- EXCERPT TO READ -
⁂

Does the 1 Cor. 2:14 refer to Immature Believers?

There is a mistake by Provisionists (e.g., McGrew, the Provisionist Perspective, Leighton Flowers, etc.). To think that Calvinists think that unbelievers can have no knowledge of God whatsoever. The issue comes from misunderstanding claims about total depravity and total inability. Leighton started that trend and it seems many are starting to catch what was already exposed several years ago. But this is an example of an actual understanding of the issue:

By way of contrast, the person without the Spirit – that is, ‘the natural person’ (psychikos anthrōpos, esv) – does not welcome the words that come from the Holy Spirit. The ‘natural person’ refers here to unbelievers since, as noted previously, a Christian, by definition, is a person of the Spirit (cf. Jas 3:15; Jude 19). Paul’s message is not like the mystery religions in which truth is conveyed only to the elite. Instead, those who do not believe also hear the things of the Spirit, but they do not accept them because the message is deemed to be foolish. It is not that unbelievers cannot mentally grasp or comprehend the message of the gospel. Paul’s point is that they do not welcome or receive the message because it strikes them as manifestly untrue. In other words, unbelievers do not grasp the significance of the message proclaimed. Indeed, they are unable to understand the truth and significance of the gospel because such things can be discerned only through the Spirit. Human beings lack the innate capacity to appreciate and receive spiritual truths; only those who have the Holy Spirit can grasp the things of the Spirit.

Schreiner, Thomas R.. 1 Corinthians (Tyndale New Testament Commentaries) . InterVarsity Press. Kindle Edition.

Notice how Dr. Schreiner isn’t alone on this point that I pointed out to Leighton in a conversation:

The Natural Man: Calvinism and the Ability to Understand – The Council (spirited-tech.com)

Warren McGrew on the Natural Man – The Council (spirited-tech.com)

Commentators point out the connections between the natural man and those that reject the Gospel (1:18-24), the need for the Spirit to believe these things, and the term psychikos is most likely referring to unbelievers:

The perception of the things of God’s Spirit as folly (μωρία) recapitulates the parallel theme in 1:23, where the context of the things of the Spirit, namely a crucified Christ (1:23) is an affront (σκάνδαλον) to Jews and folly (μωρίαν) to Gentiles. This provides the reason why (cf. γάρ, for …) the person who lives on an entirely human level rejects them. At this stage of the argument Paul says that such a person does not receive, i.e., rejects, the things of the Spirit, not at this point that such a one cannot receive them. They are rejected because within the prior horizons of these preexisting interests and concerns the message of the cross and the things of the Spirit find no desired relevance or credibility; they are folly unless or until the Spirit moves or expounds those horizons.
This now precisely defines the sense in which a person in this condition cannot come to know them (οὐ δύναται γνῶναι).

Anthony C. Thiselton, The First Epistle to the Corinthians: A Commentary on the Greek Text, New International Greek Testament Commentary (Grand Rapids, MI: W.B. Eerdmans, 2000), 270.

⁂

- SUPPLIED MATERIAL -
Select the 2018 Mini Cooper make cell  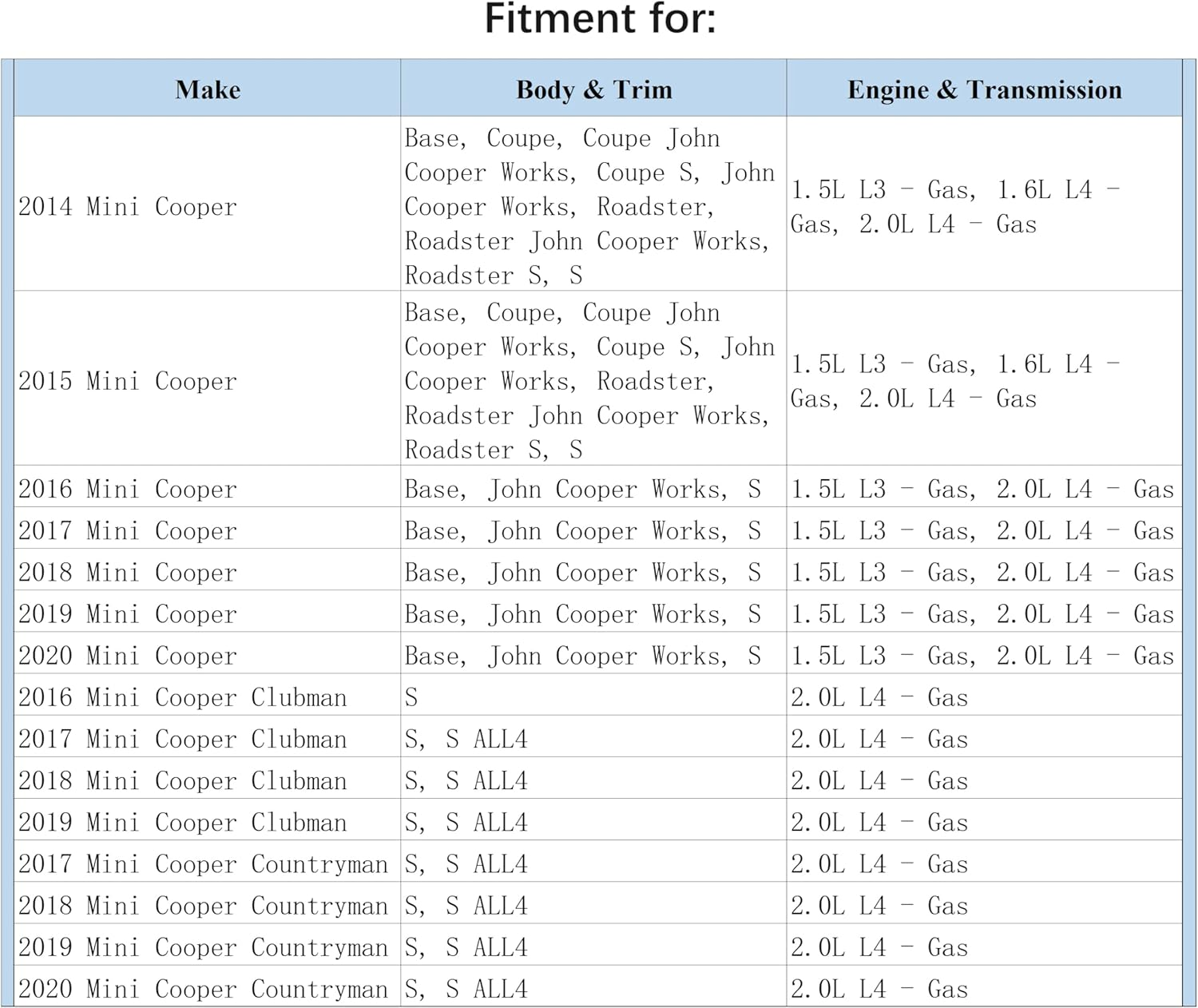tap(128, 572)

⁂

- WORK INSTRUCTIONS -
Return the stretch of the passage on 1 Corinthians 2:14 from "The perception of" through "expounds those horizons.", copied word for word. The listing plays no part in what comes next.

- FULL OUTPUT -
The perception of the things of God’s Spirit as folly (μωρία) recapitulates the parallel theme in 1:23, where the context of the things of the Spirit, namely a crucified Christ (1:23) is an affront (σκάνδαλον) to Jews and folly (μωρίαν) to Gentiles. This provides the reason why (cf. γάρ, for …) the person who lives on an entirely human level rejects them. At this stage of the argument Paul says that such a person does not receive, i.e., rejects, the things of the Spirit, not at this point that such a one cannot receive them. They are rejected because within the prior horizons of these preexisting interests and concerns the message of the cross and the things of the Spirit find no desired relevance or credibility; they are folly unless or until the Spirit moves or expounds those horizons.